Iran arrests 150 alleged protest organisers in Yazd

Iran arrests 150 alleged protest organisers in Yazd
Detainees shown in a Tasnim image, released alongside reports of more than 150 arrests linked to recent unrest in Yazd.
Tansim News/Mostafa Tehrani

Tasnim News Agency says more than 150 people identified by Iranian authorities as organisers and key actors in recent unrest in Yazd have been arrested.

According to Tasnim’s account, the arrests centre on individuals described by officials as leading or coordinating recent unrest in the city.

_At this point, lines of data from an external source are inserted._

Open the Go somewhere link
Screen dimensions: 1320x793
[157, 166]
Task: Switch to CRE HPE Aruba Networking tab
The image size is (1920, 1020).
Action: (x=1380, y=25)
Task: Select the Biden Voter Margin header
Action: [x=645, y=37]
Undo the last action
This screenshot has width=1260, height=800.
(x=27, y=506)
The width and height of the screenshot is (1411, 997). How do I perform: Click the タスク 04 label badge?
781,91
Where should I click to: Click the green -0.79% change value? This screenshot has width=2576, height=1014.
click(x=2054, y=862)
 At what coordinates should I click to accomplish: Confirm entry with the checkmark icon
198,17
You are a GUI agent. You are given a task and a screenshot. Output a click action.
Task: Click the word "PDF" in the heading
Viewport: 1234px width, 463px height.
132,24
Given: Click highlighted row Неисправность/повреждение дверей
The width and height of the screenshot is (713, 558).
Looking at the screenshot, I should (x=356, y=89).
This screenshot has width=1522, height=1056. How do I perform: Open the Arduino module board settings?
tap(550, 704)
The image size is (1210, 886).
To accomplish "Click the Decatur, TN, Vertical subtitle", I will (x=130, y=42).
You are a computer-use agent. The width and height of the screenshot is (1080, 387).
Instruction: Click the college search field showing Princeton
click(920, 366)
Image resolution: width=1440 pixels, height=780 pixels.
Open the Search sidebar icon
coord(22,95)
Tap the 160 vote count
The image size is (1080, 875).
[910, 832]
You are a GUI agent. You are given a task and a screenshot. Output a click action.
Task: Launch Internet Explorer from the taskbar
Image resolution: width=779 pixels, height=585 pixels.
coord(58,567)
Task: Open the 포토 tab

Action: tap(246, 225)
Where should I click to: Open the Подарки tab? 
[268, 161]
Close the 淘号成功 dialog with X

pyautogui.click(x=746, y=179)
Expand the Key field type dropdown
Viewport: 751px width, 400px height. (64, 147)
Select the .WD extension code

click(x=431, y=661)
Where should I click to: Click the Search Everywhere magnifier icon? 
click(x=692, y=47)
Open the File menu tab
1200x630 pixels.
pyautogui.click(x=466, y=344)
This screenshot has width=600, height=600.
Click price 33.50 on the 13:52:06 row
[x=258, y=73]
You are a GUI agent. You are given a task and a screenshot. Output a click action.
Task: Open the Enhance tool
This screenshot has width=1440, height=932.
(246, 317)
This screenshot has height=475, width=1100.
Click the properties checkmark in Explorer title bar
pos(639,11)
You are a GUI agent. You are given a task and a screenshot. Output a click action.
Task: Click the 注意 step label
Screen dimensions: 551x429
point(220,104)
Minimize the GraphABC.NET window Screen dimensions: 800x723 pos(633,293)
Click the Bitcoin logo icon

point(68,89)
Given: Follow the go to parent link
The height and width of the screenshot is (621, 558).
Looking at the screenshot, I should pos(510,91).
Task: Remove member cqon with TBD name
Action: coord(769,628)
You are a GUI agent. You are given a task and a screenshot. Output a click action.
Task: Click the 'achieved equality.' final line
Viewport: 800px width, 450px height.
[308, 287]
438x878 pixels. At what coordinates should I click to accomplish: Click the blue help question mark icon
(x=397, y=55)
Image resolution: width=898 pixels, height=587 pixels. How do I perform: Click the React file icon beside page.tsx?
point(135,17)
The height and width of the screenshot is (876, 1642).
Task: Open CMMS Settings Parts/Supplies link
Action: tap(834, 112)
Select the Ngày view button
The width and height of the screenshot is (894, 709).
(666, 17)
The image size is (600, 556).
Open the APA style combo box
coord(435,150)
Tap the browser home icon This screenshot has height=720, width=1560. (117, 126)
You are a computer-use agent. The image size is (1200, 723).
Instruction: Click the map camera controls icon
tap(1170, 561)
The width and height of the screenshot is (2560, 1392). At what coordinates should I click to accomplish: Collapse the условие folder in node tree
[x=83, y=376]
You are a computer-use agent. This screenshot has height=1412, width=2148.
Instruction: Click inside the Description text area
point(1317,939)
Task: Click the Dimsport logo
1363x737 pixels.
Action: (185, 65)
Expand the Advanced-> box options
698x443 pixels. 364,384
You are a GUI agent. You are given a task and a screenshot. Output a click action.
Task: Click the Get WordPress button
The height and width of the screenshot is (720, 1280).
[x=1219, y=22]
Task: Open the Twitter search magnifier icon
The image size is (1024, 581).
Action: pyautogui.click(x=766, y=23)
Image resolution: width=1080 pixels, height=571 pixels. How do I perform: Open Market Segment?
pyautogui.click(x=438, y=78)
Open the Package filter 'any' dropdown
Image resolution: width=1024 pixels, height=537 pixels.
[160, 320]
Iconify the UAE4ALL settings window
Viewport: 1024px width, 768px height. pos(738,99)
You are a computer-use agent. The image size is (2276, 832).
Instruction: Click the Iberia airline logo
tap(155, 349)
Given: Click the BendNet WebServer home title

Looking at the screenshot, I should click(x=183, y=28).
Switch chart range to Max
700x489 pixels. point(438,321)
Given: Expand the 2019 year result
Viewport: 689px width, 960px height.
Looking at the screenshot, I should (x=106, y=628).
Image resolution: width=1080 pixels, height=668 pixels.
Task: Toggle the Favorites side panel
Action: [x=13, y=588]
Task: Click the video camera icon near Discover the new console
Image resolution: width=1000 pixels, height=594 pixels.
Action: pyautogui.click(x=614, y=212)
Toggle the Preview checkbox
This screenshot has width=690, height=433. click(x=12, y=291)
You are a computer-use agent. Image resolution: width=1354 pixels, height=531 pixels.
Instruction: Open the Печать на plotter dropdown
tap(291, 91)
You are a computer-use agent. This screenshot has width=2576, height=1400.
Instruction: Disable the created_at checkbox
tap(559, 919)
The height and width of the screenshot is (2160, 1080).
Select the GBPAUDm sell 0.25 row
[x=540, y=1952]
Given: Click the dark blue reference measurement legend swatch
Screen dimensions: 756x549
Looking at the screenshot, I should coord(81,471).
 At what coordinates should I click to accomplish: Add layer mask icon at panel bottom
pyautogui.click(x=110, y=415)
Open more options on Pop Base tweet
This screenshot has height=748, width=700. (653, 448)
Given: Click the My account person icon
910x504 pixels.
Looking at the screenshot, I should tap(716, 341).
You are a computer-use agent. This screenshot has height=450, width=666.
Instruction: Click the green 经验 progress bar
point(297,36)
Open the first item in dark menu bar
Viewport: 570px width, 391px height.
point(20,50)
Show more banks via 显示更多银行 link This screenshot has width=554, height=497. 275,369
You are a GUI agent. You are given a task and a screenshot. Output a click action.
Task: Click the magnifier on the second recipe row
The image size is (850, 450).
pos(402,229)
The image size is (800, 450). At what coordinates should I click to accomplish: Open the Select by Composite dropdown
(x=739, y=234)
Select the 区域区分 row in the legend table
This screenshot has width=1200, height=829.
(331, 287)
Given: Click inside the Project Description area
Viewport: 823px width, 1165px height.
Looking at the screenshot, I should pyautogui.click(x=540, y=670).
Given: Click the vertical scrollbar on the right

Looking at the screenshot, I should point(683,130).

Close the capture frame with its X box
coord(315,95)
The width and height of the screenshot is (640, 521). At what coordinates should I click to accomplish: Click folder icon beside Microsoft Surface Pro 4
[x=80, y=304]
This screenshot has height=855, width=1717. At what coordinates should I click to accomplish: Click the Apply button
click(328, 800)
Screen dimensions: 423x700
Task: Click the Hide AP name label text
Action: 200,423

The agency said that those detained were associated with groups that Iranian authorities classify as hostile, including members of the Baha’i community, supporters of the Rey-Start group, individuals said to have links to the Taliban, and people alleged to be connected with foreign-based media outlets such as Iran International.

Tasnim’s report focused on the identities and affiliations of those detained as characterised by officials. It did not provide additional information about the operations or the circumstances of the arrests.


Who are the Baha’i in Iran?

According to Human Rights Watch, the Baha’is constitute Iran’s largest unrecognised non-Muslim religious minority, with estimates placing the community at around 300,000 people.

Their faith, founded in the 19th century in the country, is not recognised by the state, which classifies Baha’is as outside the accepted religious framework.

Human Rights Watch and Minority Rights Group International report that since the 1979 revolution, Baha’is in Iran have faced restrictions on education, employment and property, along with periodic arrests.

Rights groups describe these measures as systemic discrimination, while the community maintains that it is non-political and centred on principles of equality and peaceful conduct.

Meanwhile the Iranian state has rejected a resolution by the United Nations’ Human Rights Council that strongly condemned the “violent crackdown on peaceful protests” by security forces that left thousands dead.

The human rights council called on Iran to stop the arrests of people in connection with the protests, and to take steps to “prevent extrajudicial killing, other forms of arbitrary deprivation of life, enforced disappearance, sexual and gender-based violence” and other actions violating its human rights obligations.

Iran said that the Western-led sponsors of the emergency meeting on Friday had never genuinely cared for human rights in Iran, or else they would not have imposed sanctions that have devastated the Iranian population over the past decade.